== Tarefas ==
A) Reproduza, sem alterar nada, o trecho do texto sobre Angra 3 que começa pelas palavras "Na verdade o" e termina em "feito pela Eletronuclear.".
B) Segundo o texto sobre Angra 3, por que a réplica do presidente da Eletronuclear foi considerada pobre? Responda em até três frases.
C) Escreva a continuação do texto sobre Angra 3, começando logo após a última frase apresentada.

***** Texto para leitura

O artigo publicado no dia 5 de março (Chico Whitaker: “Brumadinho, Flamengo, Angra: e o bom senso?”), pondo em dúvida a atualização do projeto obsoleto da usina nuclear Angra 3, mereceu uma resposta de Leonam Guimarães, presidente da Eletronuclear. Isto é significativo. Porém, mais ainda é a ausência da informação necessária, apesar de o interlocutor dizer que a questão já foi amplamente esclarecida.

Na verdade o presidente da Eletronuclear se ateve a afirmações discutíveis sobre a relação entre energia nuclear e ameaças climáticas, ou sobre a cultura de segurança na CNEN e na Eletronuclear – ao que parece tão pouco exigente como a das mineradoras em suas barragens.

Sua réplica foi pobre, depois que foi divulgado mundialmente que a Licença de Construção concedida em 2010 pela Comissão Nacional de Energia Nuclear foi possível graças ao engavetamento de parecer de seus próprios engenheiros de segurança. Como lembrado no artigo contestado, era necessário, segundo esse parecer, passar o projeto pelo crivo das normas editadas pela Agência Internacional de Energia Atômica, preparadas depois dos acidentes de Three Miles Island em 1979 e de Chernobyl em 1986, o que não foi feito pela Eletronuclear.

**********
***** Dados fornecidos

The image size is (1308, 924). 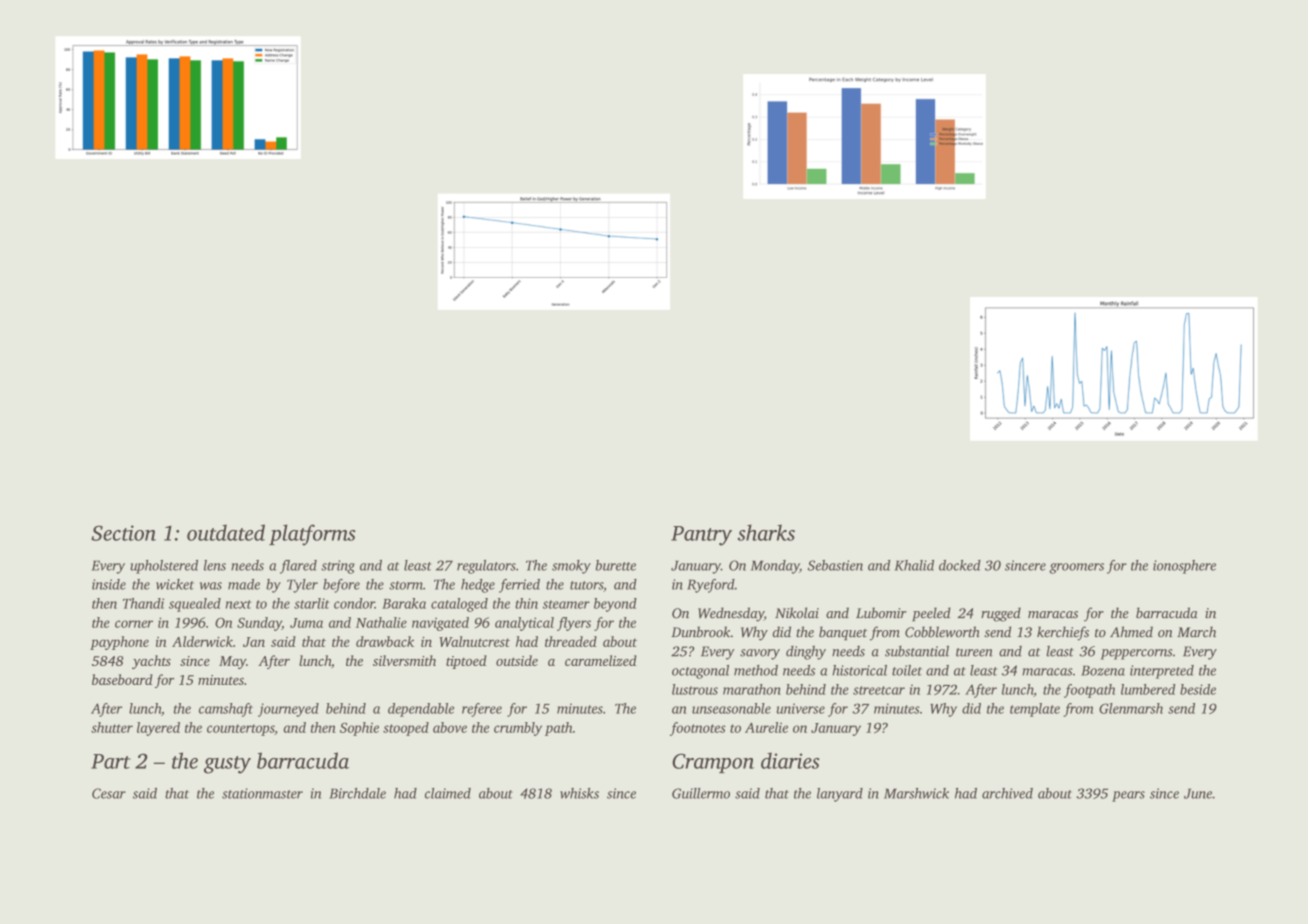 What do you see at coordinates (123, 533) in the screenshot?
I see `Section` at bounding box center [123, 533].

**********

== Respostas esperadas ==
A)
Na verdade o presidente da Eletronuclear se ateve a afirmações discutíveis sobre a relação entre energia nuclear e ameaças climáticas, ou sobre a cultura de segurança na CNEN e na Eletronuclear – ao que parece tão pouco exigente como a das mineradoras em suas barragens.

Sua réplica foi pobre, depois que foi divulgado mundialmente que a Licença de Construção concedida em 2010 pela Comissão Nacional de Energia Nuclear foi possível graças ao engavetamento de parecer de seus próprios engenheiros de segurança. Como lembrado no artigo contestado, era necessário, segundo esse parecer, passar o projeto pelo crivo das normas editadas pela Agência Internacional de Energia Atômica, preparadas depois dos acidentes de Three Miles Island em 1979 e de Chernobyl em 1986, o que não foi feito pela Eletronuclear.

B) A réplica foi considerada pobre porque veio depois da divulgação mundial de que a Licença de Construção concedida em 2010 pela Comissão Nacional de Energia Nuclear só foi possível graças ao engavetamento do parecer dos próprios engenheiros de segurança da Comissão. Além disso, o presidente se ateve a afirmações discutíveis sobre energia nuclear e ameaças climáticas e sobre a cultura de segurança na CNEN e na Eletronuclear.

C)
Esses acidentes, chamados “severos”, em que o reator derrete e a usina explode, eram considerados impossíveis até 1979. São raros, mas se tem que fazer de tudo para evitá-los, porque provocam catástrofes sociais e ambientais que duram centenas ou milhares de anos. Mas isto parece não comover nossos responsáveis do setor nuclear.

Face à identificação do engavetamento do parecer na CNEN (Comissão Nacional de Energia Nuclear), o Ministério Público abriu uma investigação e concluiu que o projeto precisava ser revisto. Mas como engavetar as 400 páginas dessa investigação? A Eletronuclear preferiu menosprezar a inteligência dos Procuradores, assim como o tinha feito com a CNEN.

Prometeu a apresentação de uma análise de segurança de forma a incluir os acidentes severos depois de completada a construção de Angra 3. Mas se isto for realizado corretamente, será necessário derrubar partes substanciais da usina e praticamente reiniciar a obra.

Por exemplo, para dar mais solidez ao sistema de contenção para se evitar a liberação de radioatividade em caso de explosão de hidrogênio e para criar um modo de recolher e resfriar o núcleo fundido do reator, a fim de evitar comprometimento do piso do edifício e contaminação do solo – recursos já previstos nos atuais modelos de usina da empresa responsável pelo projeto de Angra 3. O que certamente exigiria uma nova licitação, decorrente de mudança substancial do objeto do contrato assinado.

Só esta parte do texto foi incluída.